Superintendent Rick Schafer presented a strategy to the school board Feb. 4, modeled after a plan designed by a Massachusetts school district.
"We just need to have that safety net in place," Schafer said.
The model prioritizes areas in which cutbacks should be made. The Moraga plan suggests the first areas to trim should be expenses such as maintenance supplies, utilities and new learning materials that can be delayed.
Next on the list affected by the reduced funding is staff outside the classroom, such as counselors, maintenance personnel and administrators.
Academic programs would be impacted next, with the focus on cuts in the areas of art, music and physical education. Schafer said he hopes ongoing support of those programs can made up by Moraga Education Foundation donations.

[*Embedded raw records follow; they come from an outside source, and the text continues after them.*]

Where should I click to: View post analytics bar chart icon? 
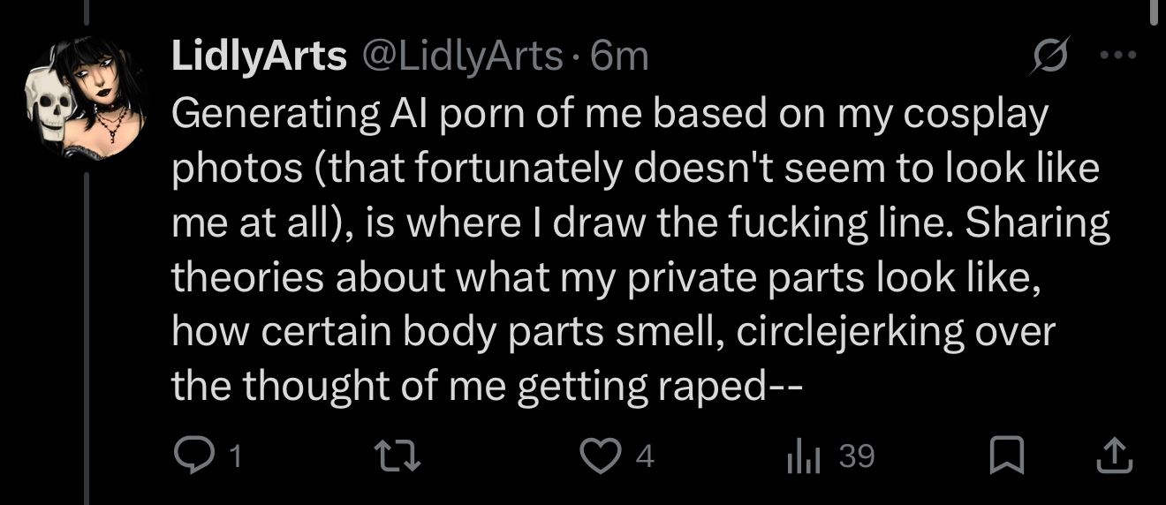(x=805, y=456)
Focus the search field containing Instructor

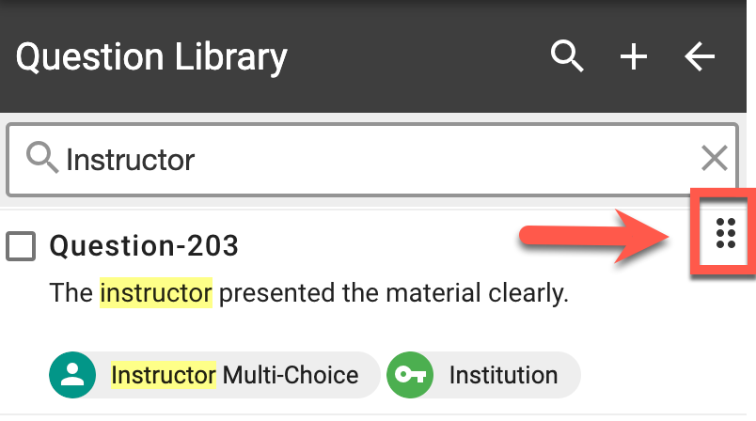[376, 159]
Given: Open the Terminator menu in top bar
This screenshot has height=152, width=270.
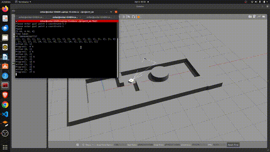Looking at the screenshot, I should point(23,2).
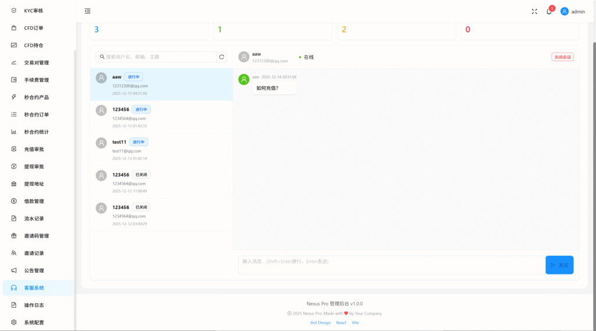Open the notification bell

[x=549, y=11]
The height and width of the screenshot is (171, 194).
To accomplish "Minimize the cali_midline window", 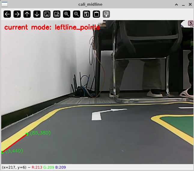I will (176, 4).
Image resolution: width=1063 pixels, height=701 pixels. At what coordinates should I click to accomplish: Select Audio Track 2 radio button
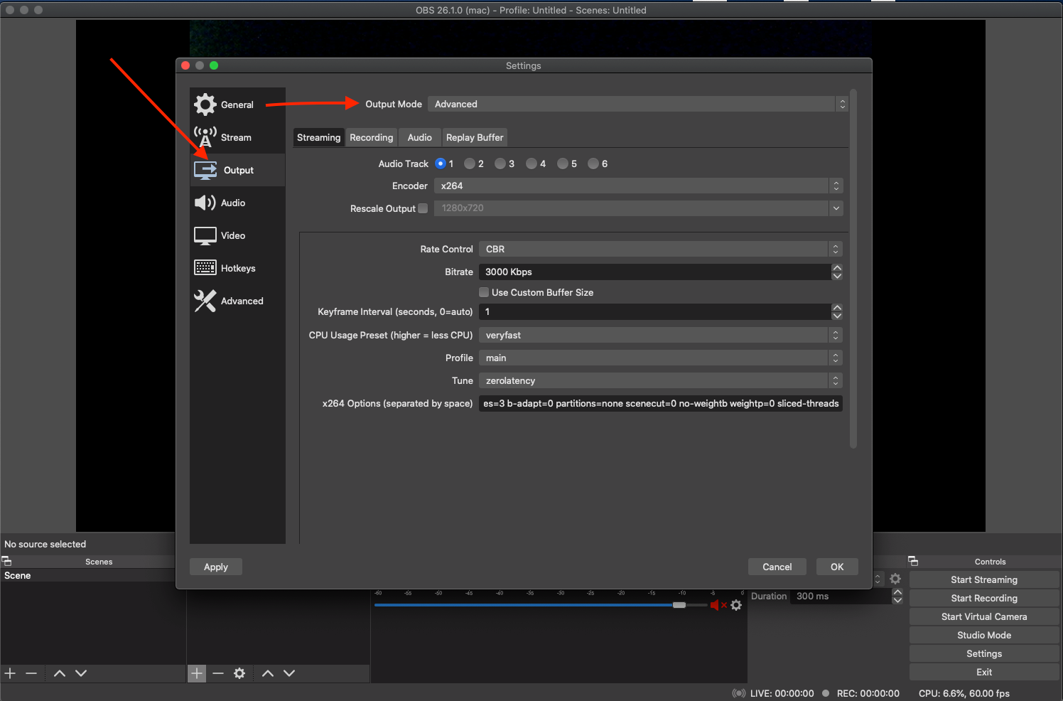(470, 164)
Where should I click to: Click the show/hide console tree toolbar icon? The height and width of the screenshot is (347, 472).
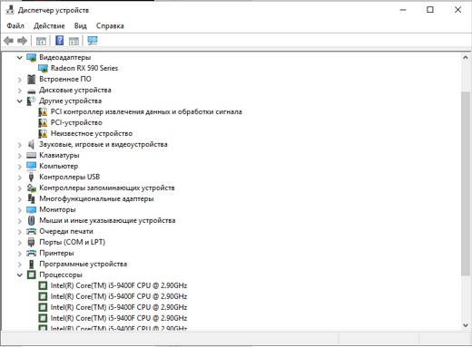click(41, 41)
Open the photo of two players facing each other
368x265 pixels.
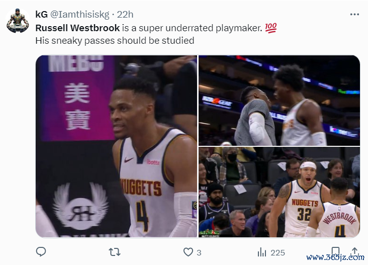(280, 101)
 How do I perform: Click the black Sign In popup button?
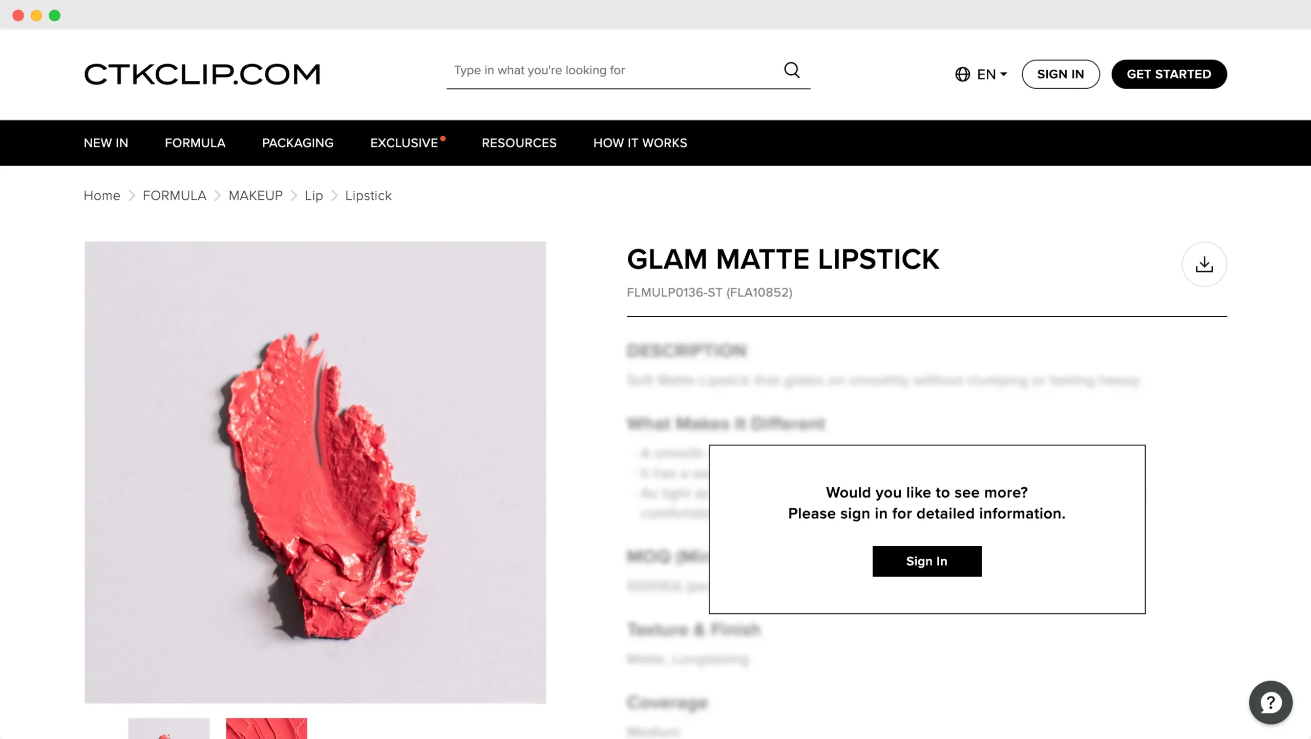[x=927, y=561]
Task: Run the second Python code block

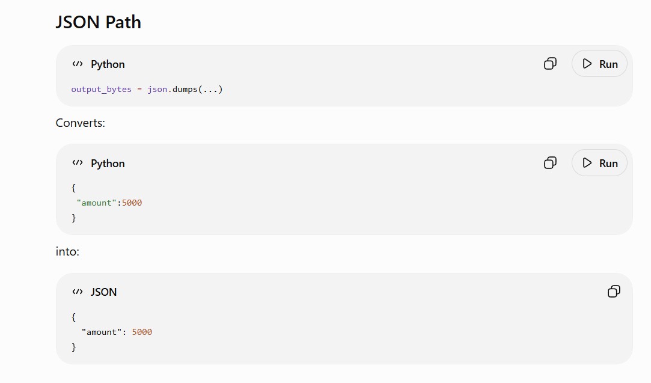Action: 599,163
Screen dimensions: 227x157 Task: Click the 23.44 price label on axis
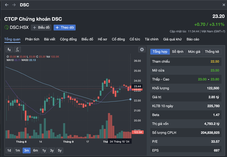(x=137, y=86)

Classroom teachers would be last on the list of cutbacks, but Schafer said that doesn't mean they will be immune from taking a hit from the $637,000 to $837,000 shortfall in the district next year.
"At the magnitude of cuts we have, I anticipate it will impact all levels we have here," Schafer said.
Board president Dennis Kelleher was absent from the discussion, but the rest of the members agreed it's a necessary course of action, although some had their concerns.
Board member Charles MacNutty feared the Education Foundation would be stretched too thin.
Member Steven Hirsch suggested creating additional programs to increase funding in the district, such as child care and after school programs.
The plan will be discussed more in-depth by the board at a special meeting at the end of February. A final decision will be made at the March 11 meeting. The deadline for layoff notifications is March. 15.